Body insulin resistance is associated with increased stroke risk, but the effect has not been adequately examined separately in White and Black populations. Therefore, Dr. George Howard, professor in the department of biostatistics at the University of Alabama at Birmingham—along with department colleague Dr. Suzanne E. Judd, associate professor, as well as Dr. Virginia J. Howard, professor in the department of epidemiology—assessed the association of baseline insulin resistance with risk of cerebral infarction (CI) and intracerebral hemorrhage (ICH) in 12,366 White and 6,782 Black participants (recruited between 2003 and 2007 and followed for an average of 5.7 years) from the REasons for Geographic And Racial Differences in Stroke (REGARDS) cohort.
[Photo: Dr. George Howard]
In this study, insulin resistance was measured with the homeostasis model assessment-insulin resistance. There were 364 incident CI and 41 incident ICH events. The risk for CI increased with the log of insulin resistance in whites but was largely attenuated by adjustment for stroke risk factors; there was no association in Blacks. After adjustment for demographic factors and risk factors, the researchers found that there was a significant difference by race in the association of insulin resistance with risk of ICH, with a decrease in the risk of ICH in Whites but a nonsignificant increase in Blacks.

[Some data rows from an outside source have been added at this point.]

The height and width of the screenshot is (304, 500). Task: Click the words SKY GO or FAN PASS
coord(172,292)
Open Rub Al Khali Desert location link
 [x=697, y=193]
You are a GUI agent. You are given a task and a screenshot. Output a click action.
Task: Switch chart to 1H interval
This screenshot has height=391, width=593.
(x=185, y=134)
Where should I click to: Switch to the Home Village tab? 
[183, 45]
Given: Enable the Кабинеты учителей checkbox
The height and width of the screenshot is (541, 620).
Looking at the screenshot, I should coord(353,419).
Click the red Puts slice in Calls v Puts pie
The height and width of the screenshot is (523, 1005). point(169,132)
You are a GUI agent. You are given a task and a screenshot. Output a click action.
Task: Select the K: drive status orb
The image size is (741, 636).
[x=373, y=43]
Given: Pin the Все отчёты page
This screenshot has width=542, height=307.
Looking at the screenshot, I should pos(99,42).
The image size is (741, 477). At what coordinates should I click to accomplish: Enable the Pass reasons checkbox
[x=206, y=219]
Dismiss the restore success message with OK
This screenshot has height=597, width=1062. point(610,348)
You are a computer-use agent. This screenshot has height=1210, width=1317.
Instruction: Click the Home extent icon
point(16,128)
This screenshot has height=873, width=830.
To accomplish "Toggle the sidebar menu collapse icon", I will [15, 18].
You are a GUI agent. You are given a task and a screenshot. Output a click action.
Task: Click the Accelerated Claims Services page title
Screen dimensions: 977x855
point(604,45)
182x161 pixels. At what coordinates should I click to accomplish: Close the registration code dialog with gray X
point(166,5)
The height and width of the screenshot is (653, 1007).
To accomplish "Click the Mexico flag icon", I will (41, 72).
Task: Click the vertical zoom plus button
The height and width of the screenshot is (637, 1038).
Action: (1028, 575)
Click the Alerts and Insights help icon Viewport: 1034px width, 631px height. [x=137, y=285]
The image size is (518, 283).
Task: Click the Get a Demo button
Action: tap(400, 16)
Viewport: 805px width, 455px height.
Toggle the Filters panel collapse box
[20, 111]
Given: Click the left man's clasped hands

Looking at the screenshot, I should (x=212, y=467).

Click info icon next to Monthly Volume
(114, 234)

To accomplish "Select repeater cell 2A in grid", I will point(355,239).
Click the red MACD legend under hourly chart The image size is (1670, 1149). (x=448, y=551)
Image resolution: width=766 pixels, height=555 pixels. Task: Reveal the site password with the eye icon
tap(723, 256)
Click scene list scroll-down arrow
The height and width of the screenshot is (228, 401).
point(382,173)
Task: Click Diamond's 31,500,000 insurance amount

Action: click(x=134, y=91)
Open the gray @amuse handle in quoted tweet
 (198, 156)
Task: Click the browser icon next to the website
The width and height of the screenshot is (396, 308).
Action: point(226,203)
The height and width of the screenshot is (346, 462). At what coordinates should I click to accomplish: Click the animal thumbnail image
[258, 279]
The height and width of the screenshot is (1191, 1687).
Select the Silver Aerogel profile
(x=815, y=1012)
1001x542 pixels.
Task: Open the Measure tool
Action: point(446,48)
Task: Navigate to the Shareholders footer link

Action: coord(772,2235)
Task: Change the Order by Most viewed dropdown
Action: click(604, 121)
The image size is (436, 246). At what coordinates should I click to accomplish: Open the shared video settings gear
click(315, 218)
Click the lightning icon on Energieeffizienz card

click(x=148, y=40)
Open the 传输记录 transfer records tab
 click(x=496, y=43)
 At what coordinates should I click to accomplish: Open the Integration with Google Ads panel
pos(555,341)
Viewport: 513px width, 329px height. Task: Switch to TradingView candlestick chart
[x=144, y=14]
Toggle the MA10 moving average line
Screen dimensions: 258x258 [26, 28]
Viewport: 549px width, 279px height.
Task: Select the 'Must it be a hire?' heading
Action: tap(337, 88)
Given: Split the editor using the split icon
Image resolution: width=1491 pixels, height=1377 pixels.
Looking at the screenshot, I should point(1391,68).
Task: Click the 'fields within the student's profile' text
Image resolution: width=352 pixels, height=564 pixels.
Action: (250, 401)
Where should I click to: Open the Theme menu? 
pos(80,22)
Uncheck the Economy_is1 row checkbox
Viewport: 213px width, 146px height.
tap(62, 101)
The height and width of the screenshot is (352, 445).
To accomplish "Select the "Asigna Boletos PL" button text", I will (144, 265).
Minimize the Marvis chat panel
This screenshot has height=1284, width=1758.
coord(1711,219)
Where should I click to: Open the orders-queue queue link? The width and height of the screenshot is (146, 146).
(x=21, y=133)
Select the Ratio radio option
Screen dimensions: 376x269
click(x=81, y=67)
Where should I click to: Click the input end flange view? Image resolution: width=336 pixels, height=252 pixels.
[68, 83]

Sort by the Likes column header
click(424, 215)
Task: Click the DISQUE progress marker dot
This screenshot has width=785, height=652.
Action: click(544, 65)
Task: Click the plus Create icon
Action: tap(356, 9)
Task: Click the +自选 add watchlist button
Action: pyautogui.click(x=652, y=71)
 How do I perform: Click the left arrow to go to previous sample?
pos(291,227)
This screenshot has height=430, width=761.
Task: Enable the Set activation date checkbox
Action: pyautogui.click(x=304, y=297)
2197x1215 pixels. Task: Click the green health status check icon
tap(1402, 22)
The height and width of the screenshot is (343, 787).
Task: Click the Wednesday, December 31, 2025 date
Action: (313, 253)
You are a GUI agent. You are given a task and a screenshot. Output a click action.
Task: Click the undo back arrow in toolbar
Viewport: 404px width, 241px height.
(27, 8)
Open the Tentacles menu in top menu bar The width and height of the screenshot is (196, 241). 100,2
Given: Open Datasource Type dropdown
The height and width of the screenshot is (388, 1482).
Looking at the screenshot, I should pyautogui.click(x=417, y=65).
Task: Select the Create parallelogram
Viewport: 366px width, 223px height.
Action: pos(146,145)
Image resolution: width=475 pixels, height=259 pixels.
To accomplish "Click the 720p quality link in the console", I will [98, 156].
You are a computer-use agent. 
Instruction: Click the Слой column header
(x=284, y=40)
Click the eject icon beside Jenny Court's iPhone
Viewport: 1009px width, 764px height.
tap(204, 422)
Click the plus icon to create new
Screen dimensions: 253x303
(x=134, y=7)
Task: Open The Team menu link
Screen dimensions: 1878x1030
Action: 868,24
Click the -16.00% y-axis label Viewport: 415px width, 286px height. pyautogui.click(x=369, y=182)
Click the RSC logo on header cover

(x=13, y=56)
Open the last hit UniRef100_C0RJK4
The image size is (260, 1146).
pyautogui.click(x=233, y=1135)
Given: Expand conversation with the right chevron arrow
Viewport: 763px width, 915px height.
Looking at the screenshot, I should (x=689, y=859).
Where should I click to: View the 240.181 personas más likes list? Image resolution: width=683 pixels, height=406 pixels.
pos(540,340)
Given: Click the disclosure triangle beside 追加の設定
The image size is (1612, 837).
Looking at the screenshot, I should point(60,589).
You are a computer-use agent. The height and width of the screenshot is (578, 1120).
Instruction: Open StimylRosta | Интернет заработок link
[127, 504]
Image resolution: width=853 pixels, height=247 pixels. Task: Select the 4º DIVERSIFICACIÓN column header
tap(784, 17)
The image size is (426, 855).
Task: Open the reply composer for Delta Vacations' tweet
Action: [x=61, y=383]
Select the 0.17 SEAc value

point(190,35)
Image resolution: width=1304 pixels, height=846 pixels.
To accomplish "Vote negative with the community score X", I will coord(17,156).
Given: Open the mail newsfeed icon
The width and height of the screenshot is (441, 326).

The team concluded that these data support the growing evidence that insulin resistance may play a more important role in stroke risk among White than Black individuals and suggest a potentially discordant relationship of insulin resistance on CI and ICH among whites. “Racial Differences in the Association of Insulin Resistance With Stroke Risk: The REasons for Geographic And Racial Differences in Stroke (REGARDS) Study” was published in June 2014 in the journal Stroke.